Shades of Gray
by dattebayo1213
Summary: Companion Piece to You- The truth about why Hiashi hates Hinata.


Title: Shades of Gray

A/N: Something I came up with about the Hyuuga clan after a virtually sleepless night, a lot of sugar and way too much familial insanity. Turned into a companion piece for _You_, which, by the way, **you **should read too. :D

There was always a trade-off for a kekkei genkai. One did not receive powers like ours without any loss, for that would upset nature's preset balance. For the Sharingan, you lost your vision in proportion to how much you used it; for the unlucky few that possessed a demon, the demon ate away at their body, and caused them unimaginable pain every time they borrowed the demon's energy to keep themselves afloat. For us, the lucky few with the most powerful mutation in the world, we lost our colors. The minute a child activated their Byakugan, they became color blind—doomed to see everything and everyone in shades of gray for the rest of their life. Except me.

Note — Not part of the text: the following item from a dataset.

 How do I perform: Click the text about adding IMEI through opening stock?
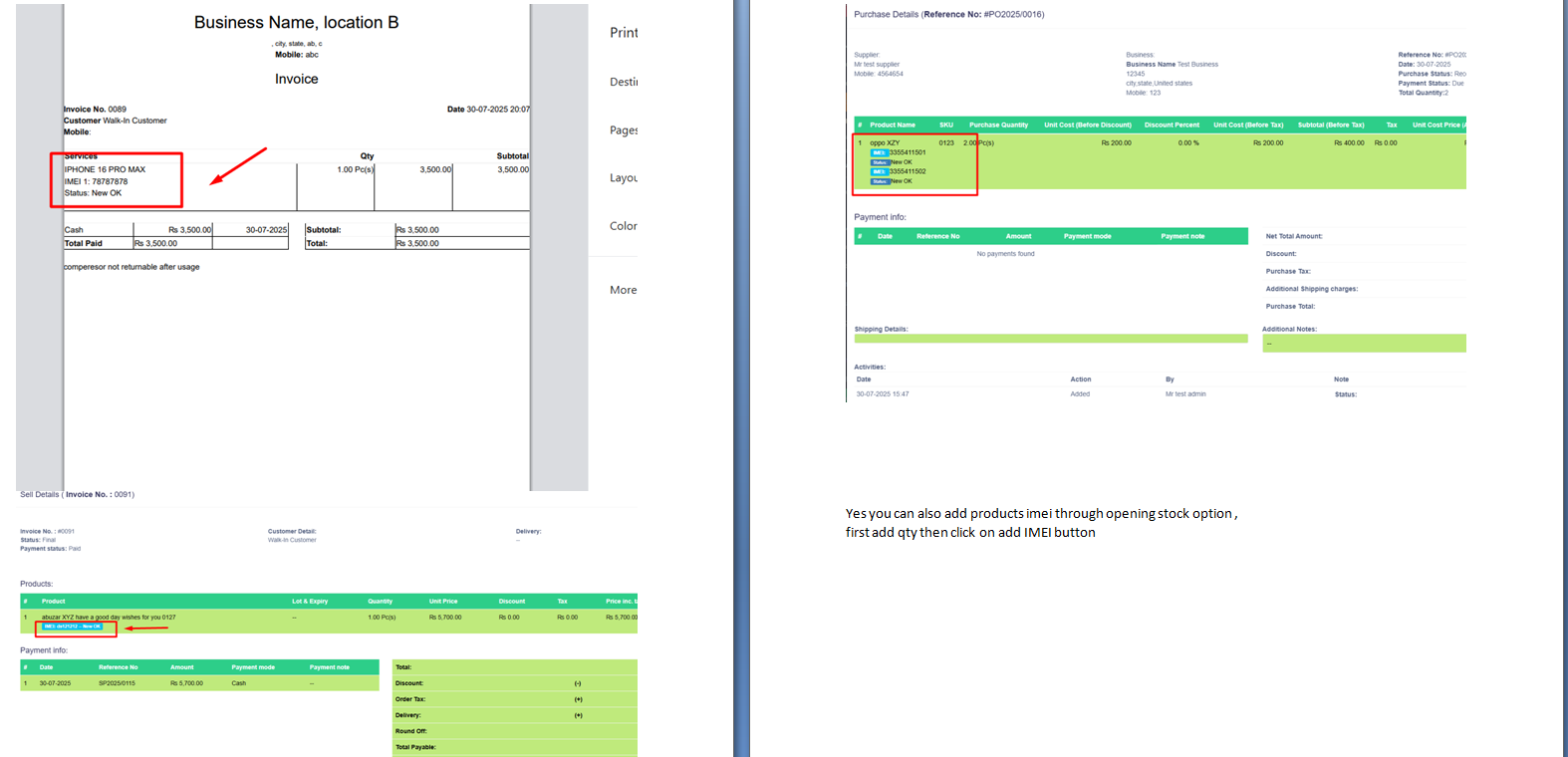click(x=1041, y=514)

I, Hinata Hyuuga, was the first Hyuuga in generations to retain my color vision, able to see the blue of the sky and the sunshine yellow of my best friend's hair when Neji struggled to see anything but the black, white and grey his life unfolded in, reminiscent of an old black and white movie. And that is why Father resented me.

The elders told me Father had been an artist, just as I was now, and his paintings had been the pride of the clan, although they could not see the beautiful shades of colors that he had painted. But once he activated his Byakugan, his paintings became "careless" and "useless"… his clients complained that his animals would turn out the wrong colors, his sky would be a deep green instead of the usual blend of blues, and his fruits were improperly done. The elders forbade him to paint again, as a result of the shame he had brought on the family, although they were never able to see his mistakes either. And Father, who had already never accepted anything less than perfect for himself, hung up the mantle of an artist, and became who he is today, giving up his art, his joy for the sake of the clan… and himself.

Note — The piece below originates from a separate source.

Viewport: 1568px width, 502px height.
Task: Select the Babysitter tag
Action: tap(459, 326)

So when my paintings and drawings stayed as accurate as before, once my Byakugan was activated, he grew resentful of me. He hated me for being able to keep the one thing he had excelled at, but gave up because he could not stand the rejection of others and the immense self-loathing that came with not knowing which tube was which color, when he had been using those tubes for years and years before. So I stopped showing him my drawings. I stopped bringing the drawings which I was so proud of. I had finally found something I was better than Neji at, and he did not wish to see it. So I showed them to Mother until she too was taken from me… and from him.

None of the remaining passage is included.